### EXERCISE DETAILS:
Once you reach the line containing "This screenshot has height=414, width=828.", return it and every line after it exactly, through the end of the records below, with no pictures.
□ □ □ □
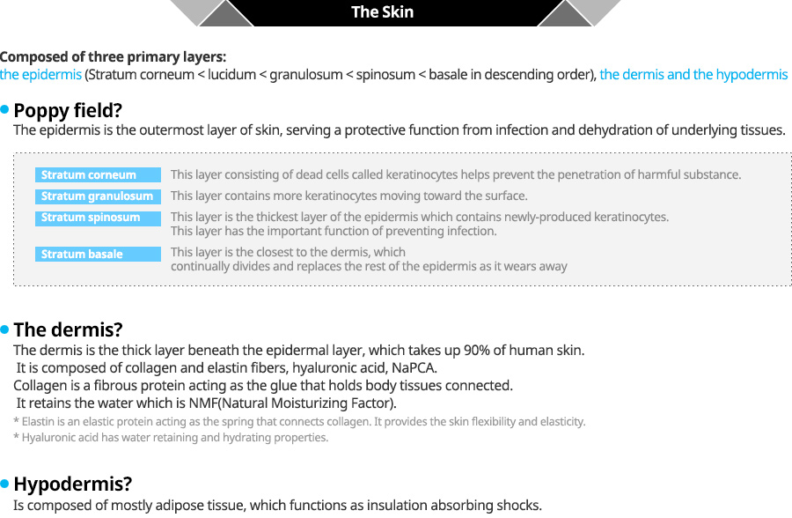Click the 'Hypodermis?' section heading
This screenshot has height=518, width=792.
click(x=73, y=485)
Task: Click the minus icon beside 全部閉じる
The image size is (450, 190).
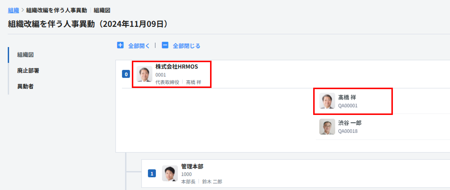Action: pos(165,45)
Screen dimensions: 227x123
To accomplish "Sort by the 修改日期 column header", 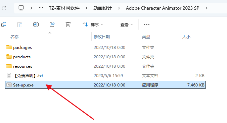I will point(102,37).
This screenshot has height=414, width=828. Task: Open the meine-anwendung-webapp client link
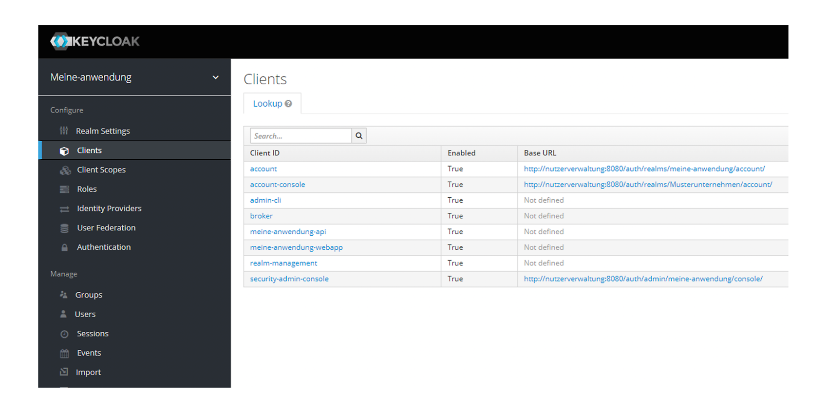pos(296,247)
□ □ □ □
### RESPONSE BELOW:
This screenshot has height=414, width=828. Task: Open the meine-anwendung-webapp client link
pos(296,247)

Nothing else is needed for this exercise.